Entre as ameaças identificadas pelos cientistas não há nada de novo, que já não soubéssemos. A agricultura e a pesca surgem como as maiores forças destruidoras dos ecossistemas conseguindo uma taxa de extinção de espécies que é entre dezenas a centenas de vezes superior às médias dos últimos dez milhões de anos. Para o derradeiro empurrão na direcção do abismo, há ainda que somar os efeitos das alterações climáticas causadas pela queima do carvão, petróleo e gás produzido pela indústria de combustíveis fósseis.
A solução é uma revolução
Apesar de já terem passado anos e anos de alertas, dados, relatórios e estudos que apontam todos no mesmo sentido ainda há tempo para falar em soluções. Robert Watson, um cientista britânico que preside o IPBES, refere num comunicado que seria possível começar a conservar, restaurar e usar a natureza de forma sustentável. Mas só se as sociedades estivessem preparadas para enfrentar os “interesses instalados” que parecem comprometidos a manter tudo como está.

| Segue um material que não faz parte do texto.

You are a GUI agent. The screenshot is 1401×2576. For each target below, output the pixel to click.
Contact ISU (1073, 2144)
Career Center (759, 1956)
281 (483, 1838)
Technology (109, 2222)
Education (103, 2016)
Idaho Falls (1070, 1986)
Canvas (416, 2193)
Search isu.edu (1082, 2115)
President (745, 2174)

“O relatório também nos diz que não é tarde de mais para fazer a diferença, mas somente se começarmos agora em todos os níveis, do local ao global”, afirma Robert Watson. A transformação, explicam os autores do relatório de Avaliação Global, passa por uma reorganização de todo o sistema, “através de factores tecnológicos, económicos e sociais, incluindo paradigmas, metas e valores.” Uma nova forma de viver neste mundo.

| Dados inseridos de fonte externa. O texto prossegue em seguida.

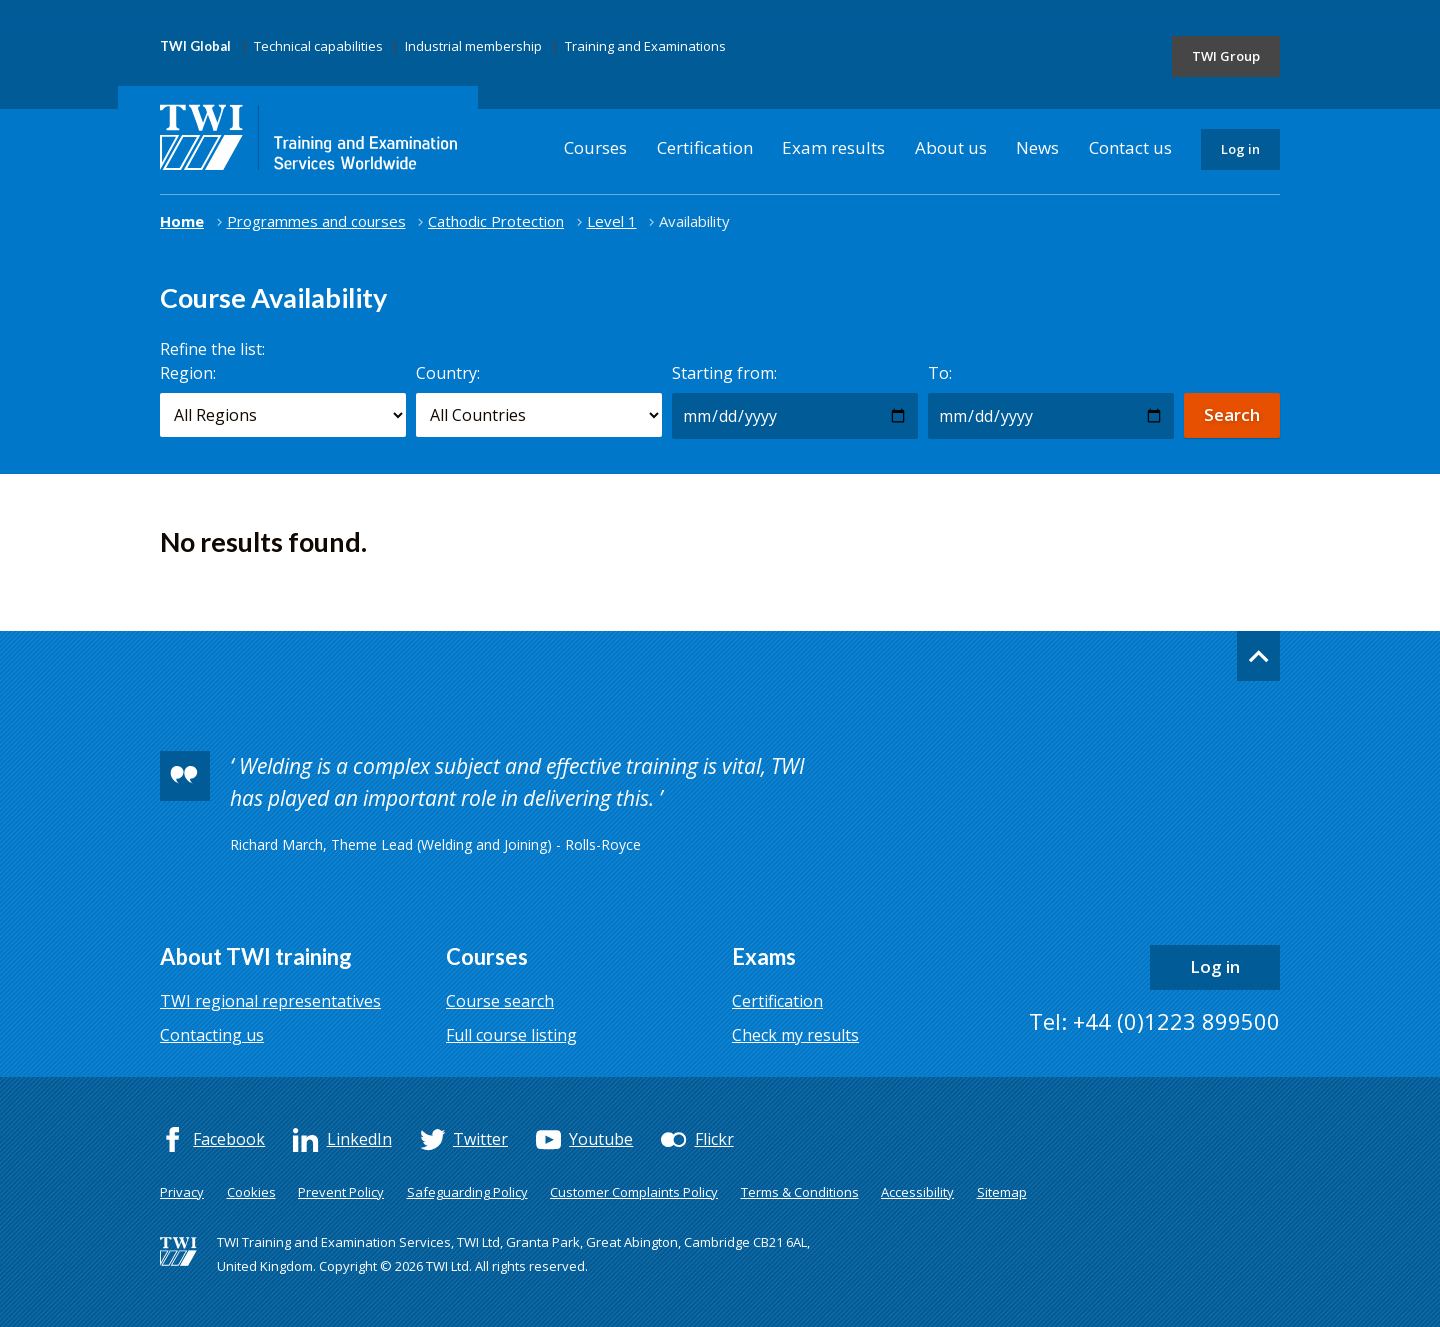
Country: (448, 373)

E, diz Robert Watson, a mudança tem de começar imediatamente porque já perdemos muito tempo. “A saúde dos ecossistemas dos quais nós e outras espécies dependemos está a deteriorar-se mais rapidamente do que nunca. Estamos a destruir os próprios fundamentos das economias, meios de subsistência, segurança alimentar, saúde e qualidade de vida em todo o mundo”.
Não é a primeira vez que somos avisados para a iminência de um desastre. Em Outubro, o Painel Intergovernamental para as Alterações Climáticas das Nações Unidas disse que era preciso recorrer a profundas mudanças económicas e sociais para conter a emissão de gases com efeito estufa e evitar consequências mais devastadoras do aquecimento global.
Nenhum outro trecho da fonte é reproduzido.